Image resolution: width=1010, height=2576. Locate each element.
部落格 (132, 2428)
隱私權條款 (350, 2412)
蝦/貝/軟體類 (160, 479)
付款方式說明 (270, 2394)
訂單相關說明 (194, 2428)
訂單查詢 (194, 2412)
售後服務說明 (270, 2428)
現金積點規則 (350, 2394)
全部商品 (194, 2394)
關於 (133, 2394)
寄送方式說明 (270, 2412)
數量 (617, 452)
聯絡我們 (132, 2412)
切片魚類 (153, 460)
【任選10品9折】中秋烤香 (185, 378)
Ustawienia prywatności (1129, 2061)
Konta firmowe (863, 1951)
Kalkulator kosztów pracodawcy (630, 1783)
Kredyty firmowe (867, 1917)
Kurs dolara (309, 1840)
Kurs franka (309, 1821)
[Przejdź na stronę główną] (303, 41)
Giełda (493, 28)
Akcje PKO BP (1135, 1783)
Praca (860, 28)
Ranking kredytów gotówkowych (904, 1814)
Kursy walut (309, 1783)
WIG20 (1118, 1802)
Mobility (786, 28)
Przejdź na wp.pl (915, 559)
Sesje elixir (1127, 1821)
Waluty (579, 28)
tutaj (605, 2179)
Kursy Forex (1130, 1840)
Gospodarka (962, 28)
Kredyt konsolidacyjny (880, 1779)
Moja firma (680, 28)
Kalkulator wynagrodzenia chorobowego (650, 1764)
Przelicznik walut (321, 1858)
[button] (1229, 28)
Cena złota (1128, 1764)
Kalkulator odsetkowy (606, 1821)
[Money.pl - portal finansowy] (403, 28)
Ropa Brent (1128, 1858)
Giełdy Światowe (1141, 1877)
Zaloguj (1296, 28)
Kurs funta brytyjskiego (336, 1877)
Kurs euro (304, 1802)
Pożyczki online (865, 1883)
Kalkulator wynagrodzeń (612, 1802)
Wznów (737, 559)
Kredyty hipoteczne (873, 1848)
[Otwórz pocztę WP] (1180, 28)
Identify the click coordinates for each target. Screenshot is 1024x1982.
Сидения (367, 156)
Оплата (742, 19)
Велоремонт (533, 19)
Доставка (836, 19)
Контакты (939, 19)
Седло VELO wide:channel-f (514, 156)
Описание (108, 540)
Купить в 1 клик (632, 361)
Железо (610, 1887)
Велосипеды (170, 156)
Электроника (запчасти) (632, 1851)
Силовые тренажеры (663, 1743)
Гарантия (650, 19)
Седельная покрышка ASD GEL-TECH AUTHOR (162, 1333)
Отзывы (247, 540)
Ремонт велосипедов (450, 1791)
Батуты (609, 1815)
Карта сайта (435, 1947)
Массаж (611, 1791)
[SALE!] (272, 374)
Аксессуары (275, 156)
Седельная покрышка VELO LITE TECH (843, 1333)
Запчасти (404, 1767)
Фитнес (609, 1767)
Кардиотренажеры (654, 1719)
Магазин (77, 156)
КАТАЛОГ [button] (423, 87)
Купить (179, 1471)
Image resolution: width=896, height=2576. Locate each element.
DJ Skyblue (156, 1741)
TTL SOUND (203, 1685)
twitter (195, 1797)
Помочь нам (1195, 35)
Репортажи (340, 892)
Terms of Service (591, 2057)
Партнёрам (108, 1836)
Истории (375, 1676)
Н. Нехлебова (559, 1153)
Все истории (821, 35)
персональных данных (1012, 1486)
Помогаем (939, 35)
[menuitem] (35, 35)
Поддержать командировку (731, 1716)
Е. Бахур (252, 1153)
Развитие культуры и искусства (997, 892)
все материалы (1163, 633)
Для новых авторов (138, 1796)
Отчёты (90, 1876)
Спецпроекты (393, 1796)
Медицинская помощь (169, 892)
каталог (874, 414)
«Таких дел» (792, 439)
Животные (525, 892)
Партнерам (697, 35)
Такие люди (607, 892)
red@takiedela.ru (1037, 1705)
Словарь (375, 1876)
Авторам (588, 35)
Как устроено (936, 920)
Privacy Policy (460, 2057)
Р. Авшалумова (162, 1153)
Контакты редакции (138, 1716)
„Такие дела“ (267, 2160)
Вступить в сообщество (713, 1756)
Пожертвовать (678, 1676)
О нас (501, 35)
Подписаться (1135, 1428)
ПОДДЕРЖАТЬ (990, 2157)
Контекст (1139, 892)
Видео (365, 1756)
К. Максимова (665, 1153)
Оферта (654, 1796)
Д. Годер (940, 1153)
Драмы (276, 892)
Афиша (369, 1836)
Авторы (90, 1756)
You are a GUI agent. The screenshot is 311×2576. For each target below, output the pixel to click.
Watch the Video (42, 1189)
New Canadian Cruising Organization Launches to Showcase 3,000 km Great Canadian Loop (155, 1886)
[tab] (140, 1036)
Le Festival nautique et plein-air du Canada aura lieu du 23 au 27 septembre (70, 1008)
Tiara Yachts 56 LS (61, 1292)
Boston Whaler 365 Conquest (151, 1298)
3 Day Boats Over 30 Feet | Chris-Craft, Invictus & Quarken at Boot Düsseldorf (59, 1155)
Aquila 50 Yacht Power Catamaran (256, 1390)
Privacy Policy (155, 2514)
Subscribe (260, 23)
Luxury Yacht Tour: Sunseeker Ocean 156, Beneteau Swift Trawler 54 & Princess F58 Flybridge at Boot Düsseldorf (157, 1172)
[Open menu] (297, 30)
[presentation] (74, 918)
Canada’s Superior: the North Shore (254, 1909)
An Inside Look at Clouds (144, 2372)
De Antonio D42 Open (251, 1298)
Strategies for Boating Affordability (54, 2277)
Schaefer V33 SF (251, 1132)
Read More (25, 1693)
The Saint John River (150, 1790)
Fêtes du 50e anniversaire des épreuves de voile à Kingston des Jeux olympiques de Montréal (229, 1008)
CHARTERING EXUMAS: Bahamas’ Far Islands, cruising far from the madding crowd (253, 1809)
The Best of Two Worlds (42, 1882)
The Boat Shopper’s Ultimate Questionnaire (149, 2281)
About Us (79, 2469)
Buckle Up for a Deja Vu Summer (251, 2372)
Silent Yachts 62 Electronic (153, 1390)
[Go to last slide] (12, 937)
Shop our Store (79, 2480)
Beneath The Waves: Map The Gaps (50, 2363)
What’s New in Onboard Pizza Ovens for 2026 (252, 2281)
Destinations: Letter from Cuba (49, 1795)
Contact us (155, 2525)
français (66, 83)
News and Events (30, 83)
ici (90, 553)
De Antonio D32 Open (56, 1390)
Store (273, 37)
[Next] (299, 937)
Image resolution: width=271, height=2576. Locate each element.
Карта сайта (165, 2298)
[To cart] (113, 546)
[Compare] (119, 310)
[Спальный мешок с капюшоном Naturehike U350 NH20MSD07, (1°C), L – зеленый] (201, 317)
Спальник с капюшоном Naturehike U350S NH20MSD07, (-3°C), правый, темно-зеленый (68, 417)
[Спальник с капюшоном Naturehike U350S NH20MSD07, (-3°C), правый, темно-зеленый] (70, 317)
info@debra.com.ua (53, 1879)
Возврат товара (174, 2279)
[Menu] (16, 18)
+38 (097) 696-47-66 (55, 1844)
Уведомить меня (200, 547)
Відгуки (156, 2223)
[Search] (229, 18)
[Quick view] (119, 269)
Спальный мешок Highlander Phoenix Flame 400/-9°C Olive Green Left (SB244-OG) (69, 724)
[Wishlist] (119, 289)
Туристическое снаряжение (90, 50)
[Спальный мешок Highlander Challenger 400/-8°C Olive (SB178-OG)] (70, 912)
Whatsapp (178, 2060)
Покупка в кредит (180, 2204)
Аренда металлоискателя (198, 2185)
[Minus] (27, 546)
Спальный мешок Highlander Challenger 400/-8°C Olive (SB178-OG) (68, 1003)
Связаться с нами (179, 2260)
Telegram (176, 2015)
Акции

- EXERCISE PROMPT
Would you copy out every line in the records that includes the string "from"?

- RESPONSE TO THE TASK
CHARTERING EXUMAS: Bahamas’ Far Islands, cruising far from the madding crowd (253, 1809)
Destinations: Letter from Cuba (49, 1795)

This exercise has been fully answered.